Living in a city, dealing with transient homeless people is something that I have to do a lot whenever I go out. While I don’t think my behavior will really change because I watched this film, I’ve definitely been provided with an interestingly different perspective. Plus, it’s fiction! The late Satoshi Kon’s (also known for Perfect Blue and Paprika) 2003 work with Madhouse, Tokyo Godfathers, centers around three quirky homeless individuals who happen upon an abandoned baby one Christmas night.
The motley trio is comprised of the drunkard Gin, the transwoman Hana, and the runaway high school girl Miyuki.
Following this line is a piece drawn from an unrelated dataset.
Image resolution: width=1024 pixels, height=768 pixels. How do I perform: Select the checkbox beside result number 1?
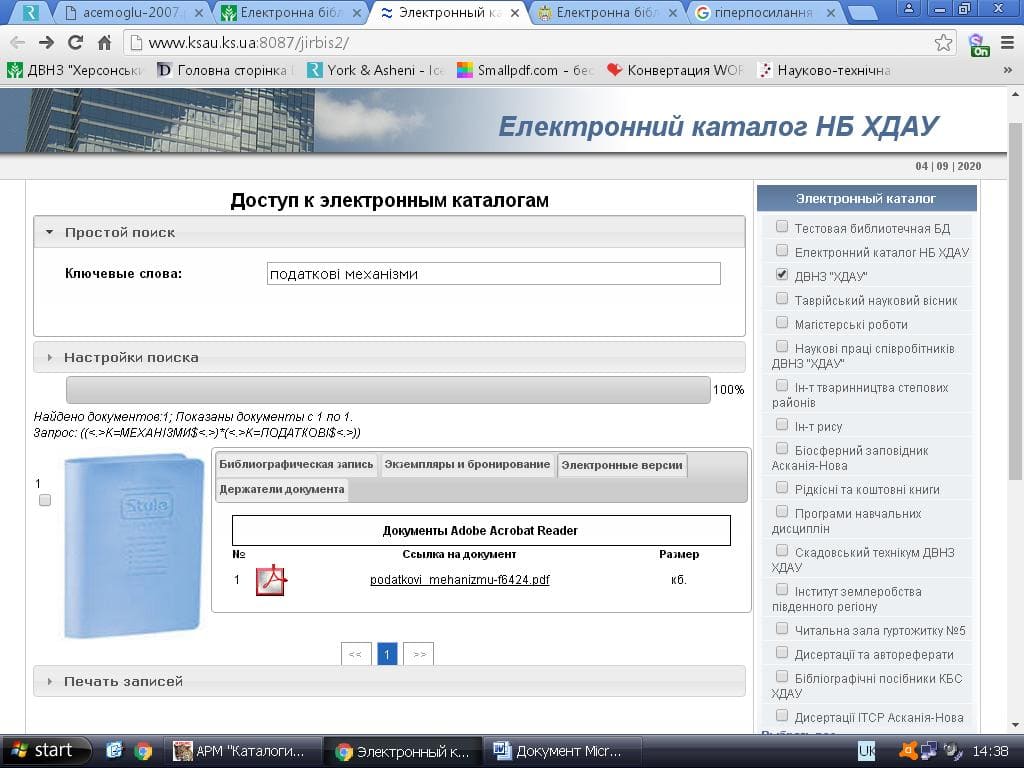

Being an abandoned baby herself, Hana sees much of herself in the baby and gives her the name “Kiyoko.” Disgusted by the actions of the baby’s irresponsible parents, Hana vows to return her to her family so that she can escape the fate that she and the others suffer from. The other two are a little more unwilling, but inevitably go along with her crazy mission.
As their journey rolls on, the three gradually open up to each other about their pasts and how they ended up homeless on the streets of Tokyo. Gin was estranged by his family because of his drinking and gambling habits, while Hana actually started on the streets and returned there after being fired from her cabaret job. Miyuki is a bit of a different case as she chooses to live on the streets after attacking her policeman father. Hana makes the remark that Kiyoko is a gift from God, and it kind of is. This gift gets the three of them to realize the mistakes they’ve made in life and brings out the best in all of them as they try to prevent Kiyoko from sharing the same fate.
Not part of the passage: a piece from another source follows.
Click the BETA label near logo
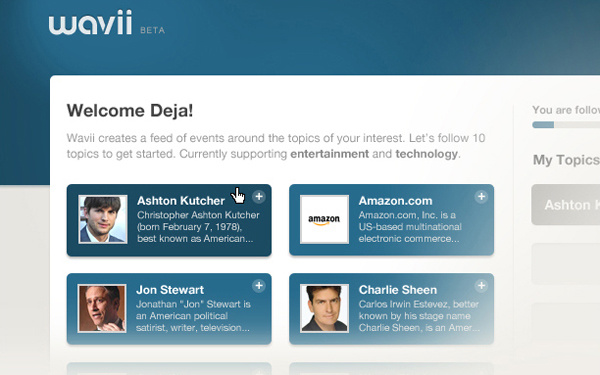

Despite the sort of heavy character backgrounds and circumstances, Tokyo Godfathers, is actually a comedy first and foremost, I think. The dysfunctional character dynamic between the three main characters really bring out the best of each other and adds an incredibly amount of personality to the whole movie. Gin and Hana fulfill the role of a bickering old couple perfectly, yet so unconventionally, whereas Miyuki and Kiyoko are kind of surrogate daughters. Their journey to find Kiyoko’s parents, using only a picture, takes them all over Tokyo and gets them involves in the most unexpected trouble. Saving the manager of a strip club and witnessing an attempted murder are just a couple of things that the trio do on their quest.
I think the thing I like the most about the film is how inextricable events separate characters and ultimately bring them back together, only to separate them again and again. It really feels like things are scripted to work out a certain way, and it really works for the movie, particularly for comedic effect. It also provides the uplifting theme that good things can happen to those who deserve it and things will always work out for the best. Very rarely is an action not rewarded with some sort of reaction that further guides the three on their journey, and that reaction may or may not come immediately or some time down the road.
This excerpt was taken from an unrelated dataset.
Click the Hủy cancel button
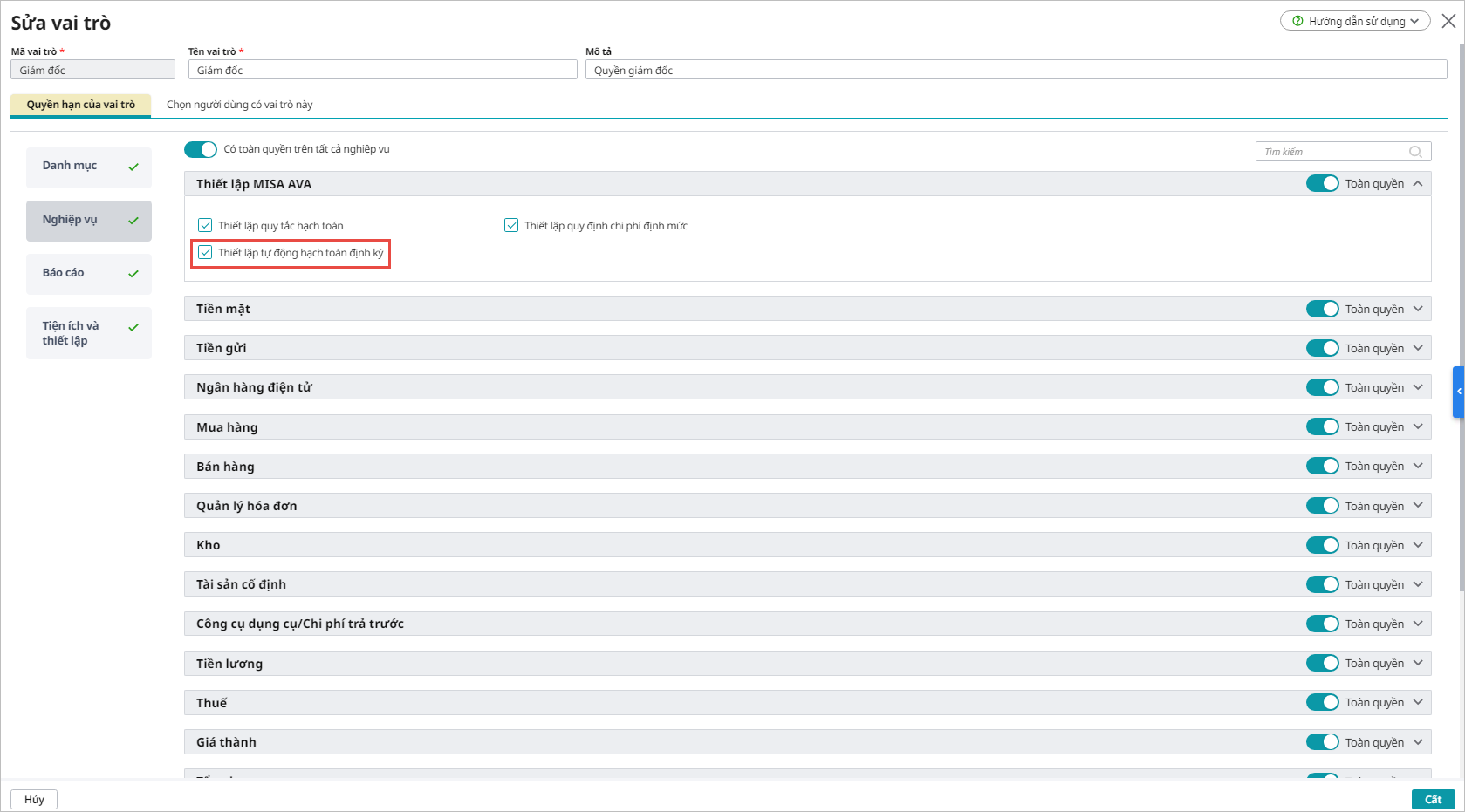Image resolution: width=1465 pixels, height=812 pixels. coord(34,799)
For example, Gin saves a dying homeless man and in his tent, he finds another picture of Kiyoko’s parents’ house. In another scene, Hana gets into a fight with a man at a store. When they take it outside, an ambulance immediately crashes into the store. The kicker is when the driver asks them to call the ambulance. Scenes like these are what the movie great, as almost every scene (even the serious ones) are punctuated with some sort of joke or visual punchline.
The animation style is responsible for much of the comedy and personality that exudes from each scene. The expressions on all of the characters’ faces when they get excited or frustrated are priceless. There’s also a lot of color and detail that goes into the backdrops and brings out the dirtiness of homeless life. The film looks great for being ten years old.
Tokyo Godfathers gets the balance between comedy and drama perfectly. When I first heard that the film was about homeless people, I immediately thought it would be very dramatic. However, when I watched it I was pleasantly surprised. The tragic backstories and character performances are enough to tug at the heartstrings, but never for too long as the hijinks never really stop rolling. Sometimes, it can be a bit disorienting because you aren’t sure what emotion you should be feeling at which time. I’ll set the record straight for you all. As Tokyo Godfathers tells a story of redemption in the face of uncertainty, I think it’s only fair to approach it head-on with a smile. That honestly shouldn’t be too hard because you’ll probably be laughing most of the time, anyway.